## REQUIREMENTS
Quote the post on normalizing flows word for word, beginning at the words "Student Perspectives: An" and stopping after "as shown below.".
___ TEXT EXTRACT ___
Student Perspectives: An introduction to normalising flows

A post by Dan Ward, PhD student on the Compass programme.

Normalising flows are black-box approximators of continuous probability distributions, that can facilitate both efficient density evaluation and sampling. They function by learning a bijective transformation that maps between a complex target distribution and a simple distribution with matching dimension, such as a standard multivariate Gaussian distribution.

Transforming distributions

Before introducing normalising flows, it is useful to introduce the idea of transforming distributions more generally. Lets say we have two uniform random variables, u \sim \text{Uniform}(0, 1), and x \sim \text{Uniform}(0, 2). In this case, it is straight forward to define the bijective transformation T that maps between these two distributions, as shown below.

If we wished to sample p(x), but could not do so directly, we could instead sample u \sim p(u), and then apply the transformation x=T(u). If we wished to evaluate the density of p(x), but could not do so directly, we can rewrite p(x) in terms of p(u)

p(x)= p(u=T^{-1}(x)) \cdot 2^{-1},

where p(u=T^{-1}(x)) is the density of the corresponding point in the u space, and dividing by 2 accounts for the fact that the transformation T stretches the space by a factor of 2, “diluting” the probability mass. The key thing to notice here, is that we can describe the sampling and density evaluation operations of one distribution, p(x), based on a bijective transformation of another, potentially easier to work with distribution, p(u).

This idea can be made more precise and be generalised to the multivariate case, using the change of variables formula

p(x) = p(u=T^{-1}(x))\vert \text{det}\ J_T(u) \vert^{-1}, \quad (1)

where J_T(u) is the Jacobian matrix for the transformation T(u), containing the partial derivatives

J_T(u) = \begin{pmatrix} \frac{\partial x_1}{\partial u_1} & \cdots & \frac{\partial x_1}{\partial u_D} \\ \vdots & \ddots & \vdots \\ \frac{\partial x_D}{\partial u_1} & \cdots & \frac{\partial x_D}{\partial u_D} \\ \end{pmatrix}.

The absolute value of the Jacobian determinant, \vert \text{det}\ J_T(u) \vert, measures the stretch induced by T(u). Intuitively, it is the ratio of the volume in an infinitesimally small region around x, to the corresponding infinitesimally small region in u. From equation 1, we can see that for a given x / u pair, if \vert \text{det}\ J_T(u) \vert > 1, then p(x) < p(u), as T expands the space in that region, diluting the probability mass. Conversely, if 0 < \vert \text{det}\ J_T(u) \vert < 1, then T compresses the region, meaning p(x) > p(u). Equivalently, we can also use the Jacobian of T^{-1} to calculate p(x)
___ EXTRACTED DATA ___
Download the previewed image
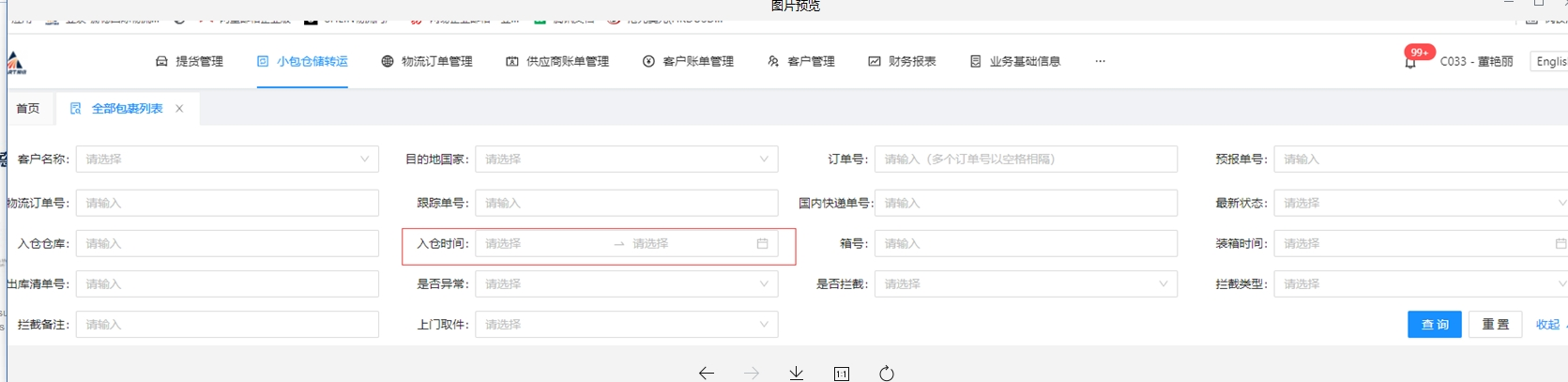The image size is (1568, 382). pyautogui.click(x=796, y=374)
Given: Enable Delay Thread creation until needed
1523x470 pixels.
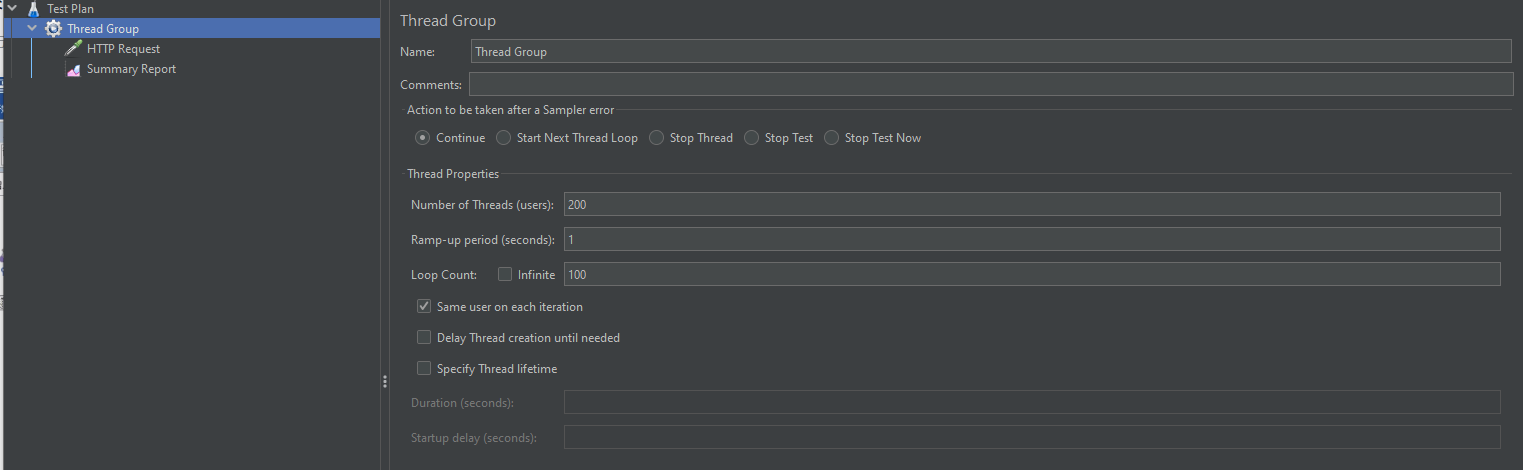Looking at the screenshot, I should [x=424, y=338].
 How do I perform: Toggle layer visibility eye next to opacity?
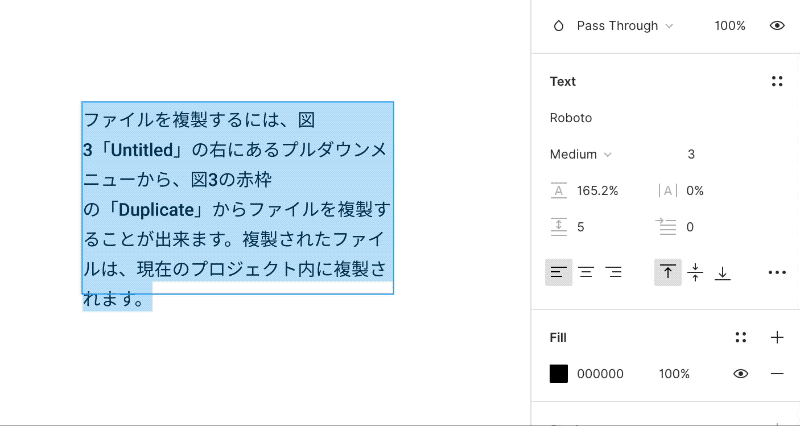777,26
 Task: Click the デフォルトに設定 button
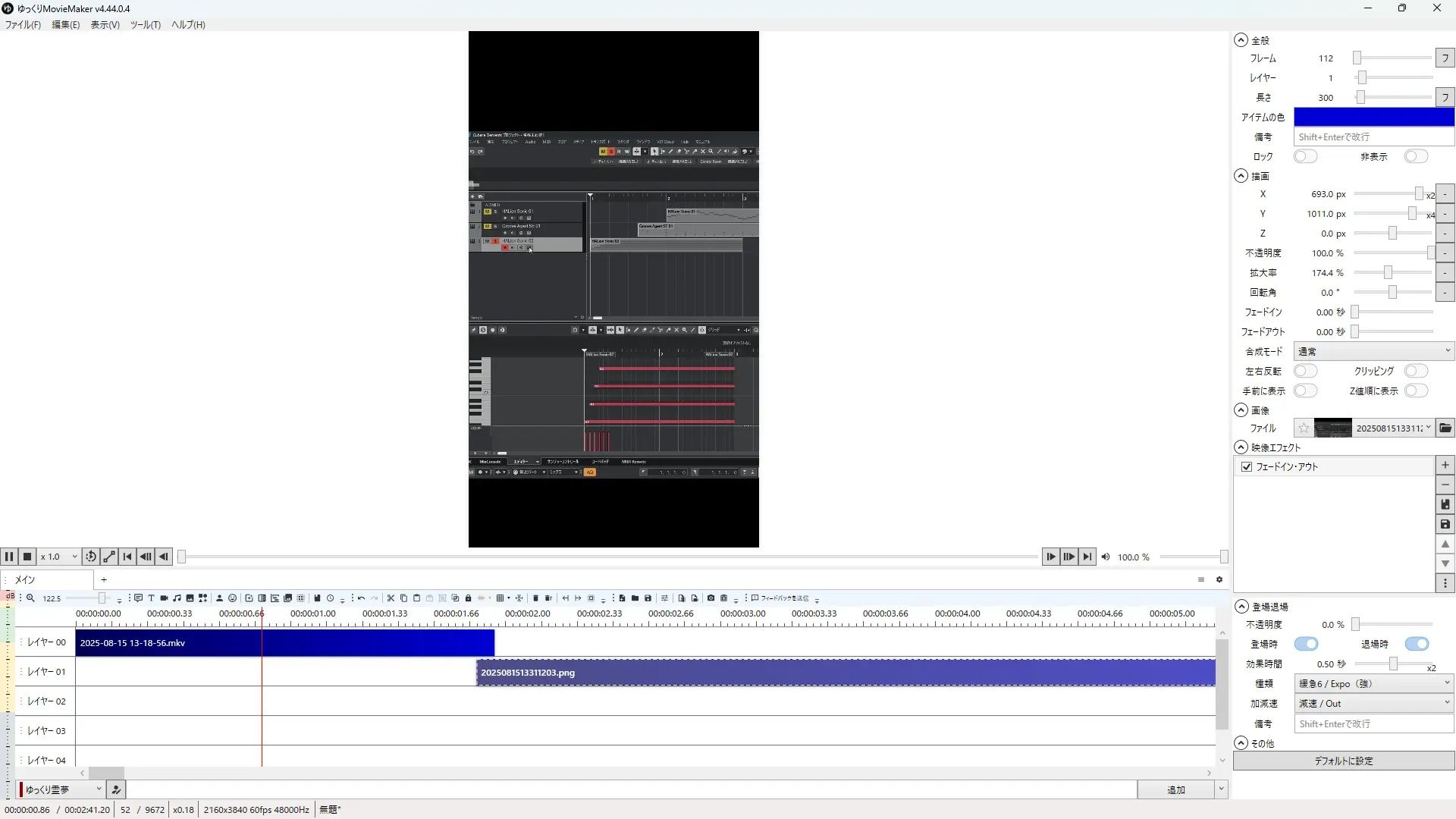tap(1343, 761)
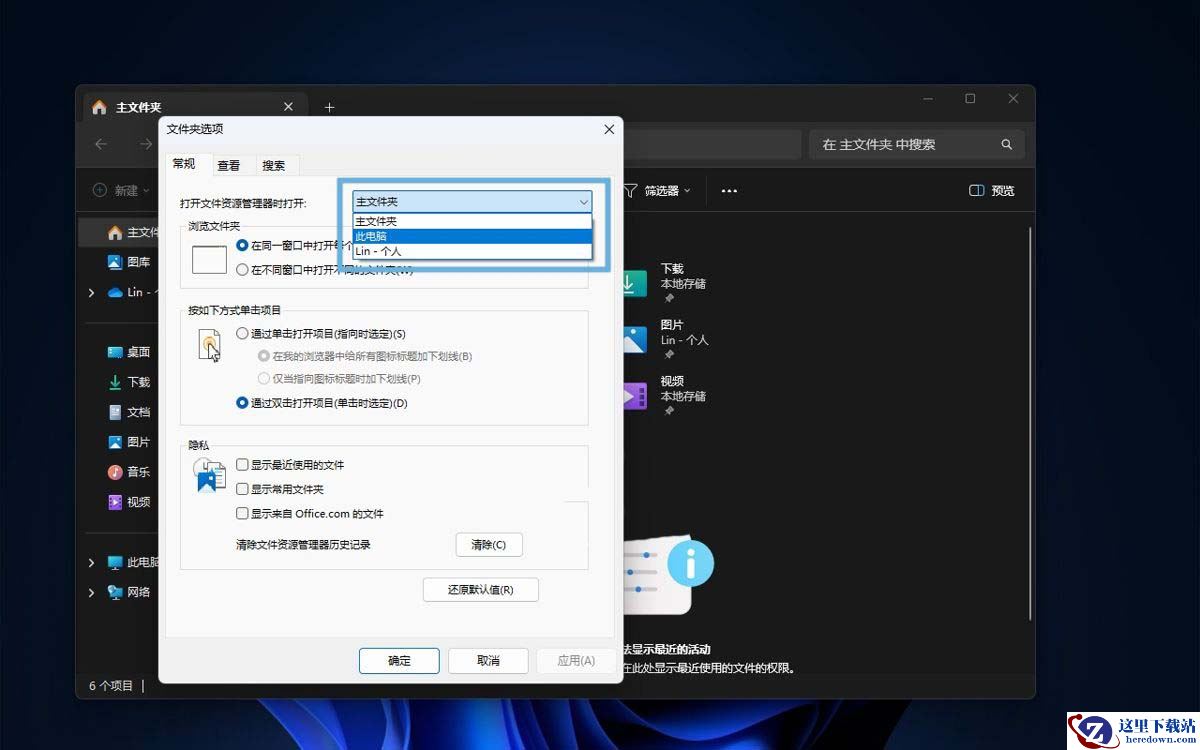Click the 预览 preview pane icon
Image resolution: width=1200 pixels, height=750 pixels.
977,191
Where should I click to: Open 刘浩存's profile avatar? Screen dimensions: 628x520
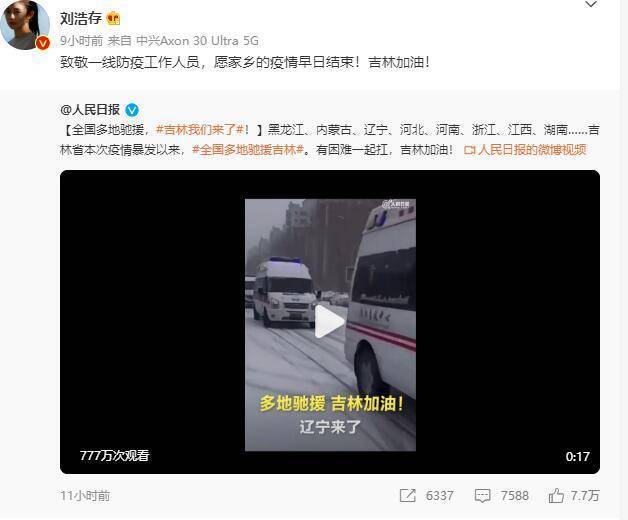(x=25, y=24)
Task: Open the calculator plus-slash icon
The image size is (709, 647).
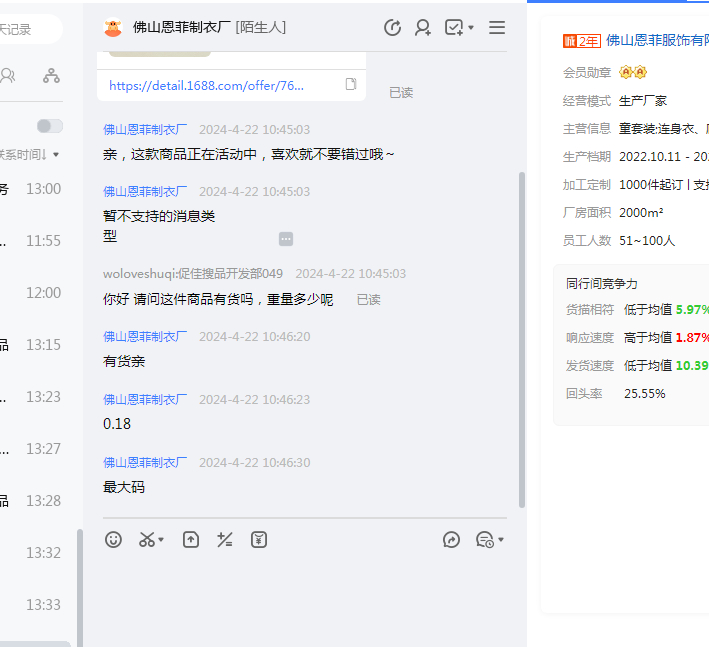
___
## TASK ANSWER
Student Perspectives: An introduction to normalising flows

A post by Dan Ward, PhD student on the Compass programme.

Normalising flows are black-box approximators of continuous probability distributions, that can facilitate both efficient density evaluation and sampling. They function by learning a bijective transformation that maps between a complex target distribution and a simple distribution with matching dimension, such as a standard multivariate Gaussian distribution.

Transforming distributions

Before introducing normalising flows, it is useful to introduce the idea of transforming distributions more generally. Lets say we have two uniform random variables, u \sim \text{Uniform}(0, 1), and x \sim \text{Uniform}(0, 2). In this case, it is straight forward to define the bijective transformation T that maps between these two distributions, as shown below.